Throughout the review and rebuttal process, we have greatly appreciated the constructive feedback, which has allowed us to further refine and strengthen our work. We are truly encouraged by the recognition from all reviewers (Reviewer BFmk, Reviewer CCKP, Reviewer rCAy, Reviewer Rfu2) of the novelty of our Visual Semantic-Logical Search (VSLS) framework and the thoroughness of our experimental validation. In particular:
- Innovation & Originality – Reviewers acknowledged that our explicit modeling of four fundamental semantic-logical relations (spatial, temporal, attribute, causal) represents a clear and meaningful advancement over existing keyframe search approaches, effectively bridging the gap between textual queries and visual-temporal reasoning.
- Experimental Rigor – Multiple reviewers highlighted the comprehensiveness of our experiments, covering diverse datasets, frame counts, detectors, and VLM architectures, as well as detailed ablation studies, efficiency–accuracy trade-off analyses, and additional verification experiments.
- Practical Impact & Generalizability – We are grateful for the recognition that VSLS can serve as a plug-and-play, efficient, and extensible framework, with potential applicability to both general-purpose and domain-specific long-video understanding tasks.
We also appreciate that Reviewer BFmk explicitly raised their score after our rebuttal, acknowledging that their main concerns were fully addressed. Likewise, Reviewer CCKP stated that their concerns had been resolved, even though their score has not yet been updated.
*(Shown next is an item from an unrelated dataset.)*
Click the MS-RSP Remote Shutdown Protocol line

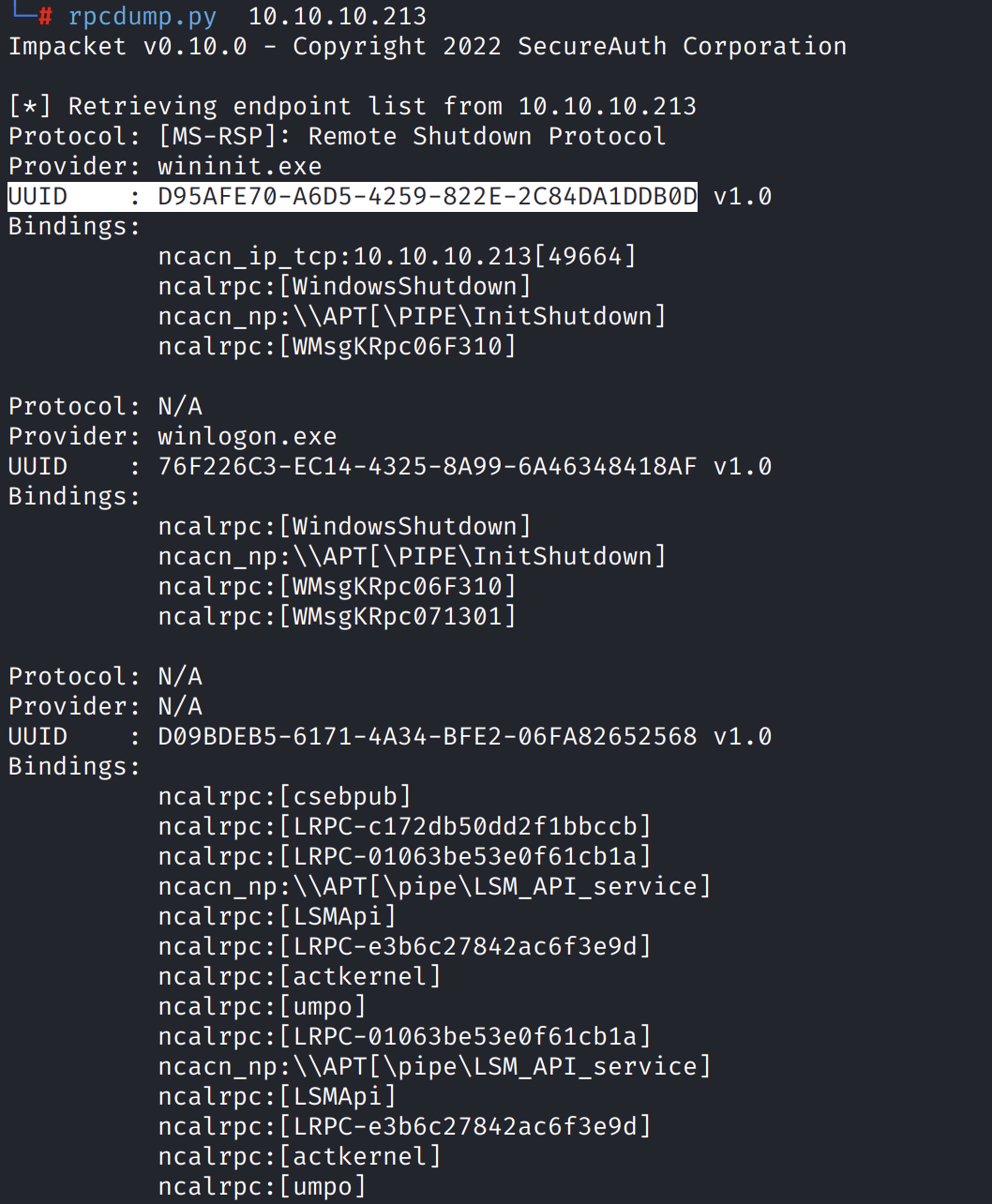pyautogui.click(x=338, y=137)
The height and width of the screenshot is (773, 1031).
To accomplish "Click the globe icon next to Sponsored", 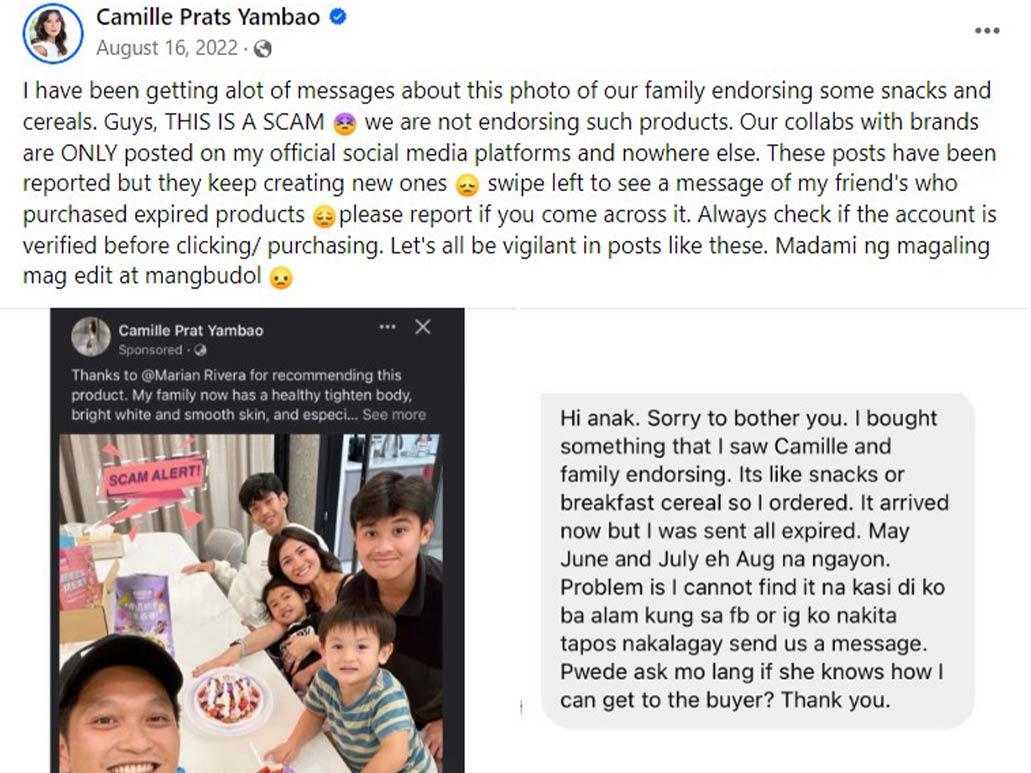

Such acknowledgements further affirm the value and robustness of our work.
We have greatly valued the thoughtful questions and suggestions regarding generalizability, parameter sensitivity, detection strategies, domain adaptation, and methodological clarity. Addressing these points has strengthened not only our manuscript but also our understanding of the broader research challenges in this field.
Finally, we would like to sincerely thank all Reviewers and the Area Chair for your professionalism, constructive engagement, and commitment to advancing the field of vision-language research. Your feedback has been instrumental in improving our work, and your dedication contributes significantly to the growth and rigor of our research community.
With our warmest regards and deepest appreciation,
The Authors
This paper introduces a novel semantics-driven framework, VSLS, for efficient keyframe extraction in long videos. VSLS reformulates keyframe selection by explicitly modeling four logical dependencies: spatial co-occurrence, temporal proximity, attribute dependency, and causal order. The authors claim this approach improves video question-answering by enabling context-aware identification of semantically critical frames.
The reviews were generally positive, praising the paper's clear writing, novel approach, and extensive experiments. For the initial reviews, concerns were raised about the framework's generalizability and its sensitivity to parameters. The authors' rebuttal successfully addressed these concerns with new experiments, demonstrating the framework's broad applicability to different VLMs and clarifying parameter trade-offs. This response resolved reviewer concerns, leading to positive final sentiment (4,4,4,5).
AC recommended acceptance as a poster.